Coincidentally: Detachment

To investigate the quack theory of animal magnetism, a hypothesis of Franz Mesmer, for whom mesmerism is named, King Louis XVI appointed a committee that included Benjamin Franklin, for whom the Franklin stove is named, and Joseph Guillotin, for whom the guillotine is named. The king’s own decapitation on that machine was, as an American high school textbook has it, fatal. Heads have always been important, although in many instances their value has been symbolic: In 1988 the New Zealand government got an injunction to stop Bonhams, the London auction house, from selling the preserved head of a Maori warrior; and in 1998 a New York dealer was fined $29,000 for selling Seminole and Peoria Indian skulls.

As Washington Irving told the tale of the headless horseman in The Legend of Sleepy Hollow, it is apposite that Sir Paulus Irving was captured in 1777 at Saratoga where Benedict Arnold was wounded on October 7 in a leg, the knee of which had been previously been shot up at Quebec. A fulsome agitator against the Americans was the second Earl of Dartmouth whose family name was Legge. The first Marquis of Anglesey, Henry William Paget, uttered the deathless line at Waterloo: “I have lost my leg, by God!” His son, Lord George Augustus Frederick Paget, survived intact the charge of the Light Brigade at Balaklava and is not to be confused with Sir George Paget, Regius Professor of Medicine at Cambridge, who fathered the vivi-sectionist author of Experiments on Animals. There is a monument to the Marquis’s leg at Plas Newydd which is visited by Welshmen living uneventful lives. Oxymoronically, the Isle of Man’s coat-of-arms depicts three legs, alluding to a three-legged Manxman who would have had an advantage at Waterloo.

Collected data entries:
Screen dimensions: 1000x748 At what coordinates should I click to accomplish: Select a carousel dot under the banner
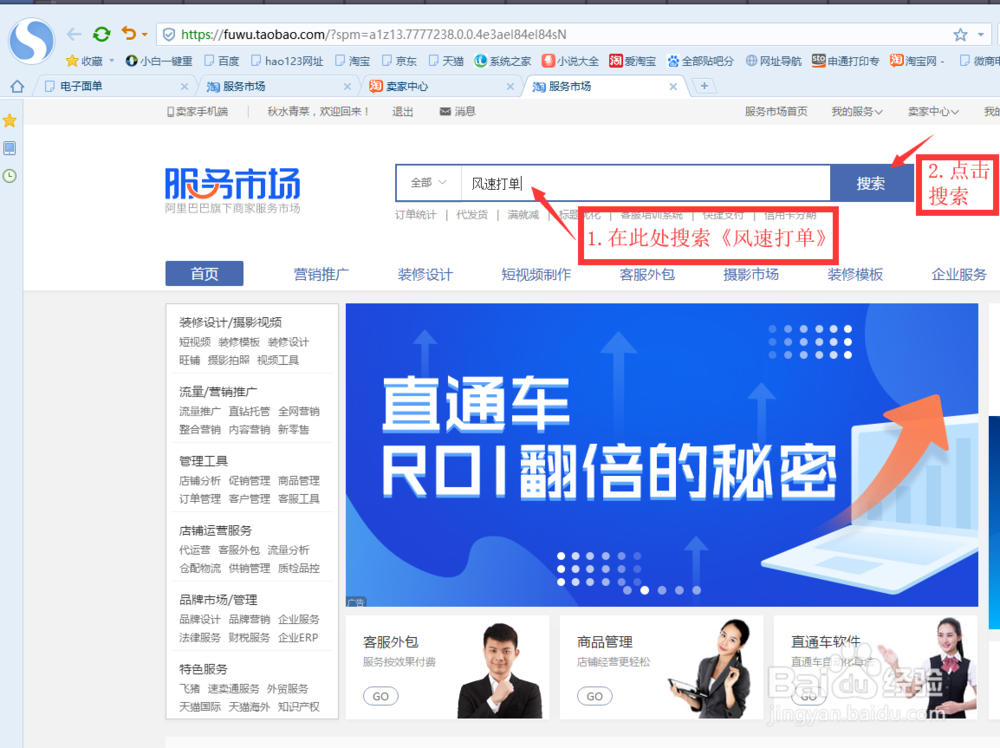pos(645,591)
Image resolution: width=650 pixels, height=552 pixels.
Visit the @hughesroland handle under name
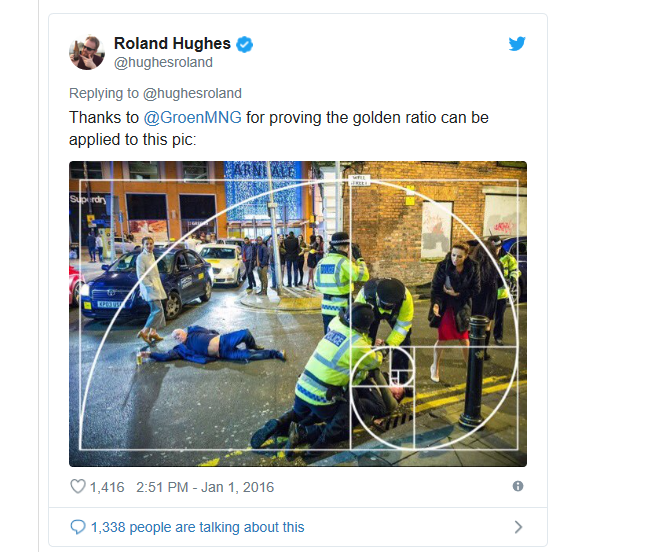163,62
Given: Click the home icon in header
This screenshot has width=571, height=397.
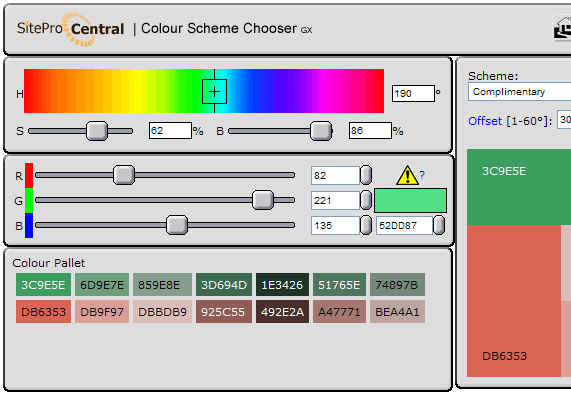Looking at the screenshot, I should [x=562, y=28].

◆ Activity
From the text about heads and legs above, extract the stretch from "Coincidentally: Detachment" through "Peoria Indian skulls.".

◆ Answer to this exercise
Coincidentally: Detachment

To investigate the quack theory of animal magnetism, a hypothesis of Franz Mesmer, for whom mesmerism is named, King Louis XVI appointed a committee that included Benjamin Franklin, for whom the Franklin stove is named, and Joseph Guillotin, for whom the guillotine is named. The king’s own decapitation on that machine was, as an American high school textbook has it, fatal. Heads have always been important, although in many instances their value has been symbolic: In 1988 the New Zealand government got an injunction to stop Bonhams, the London auction house, from selling the preserved head of a Maori warrior; and in 1998 a New York dealer was fined $29,000 for selling Seminole and Peoria Indian skulls.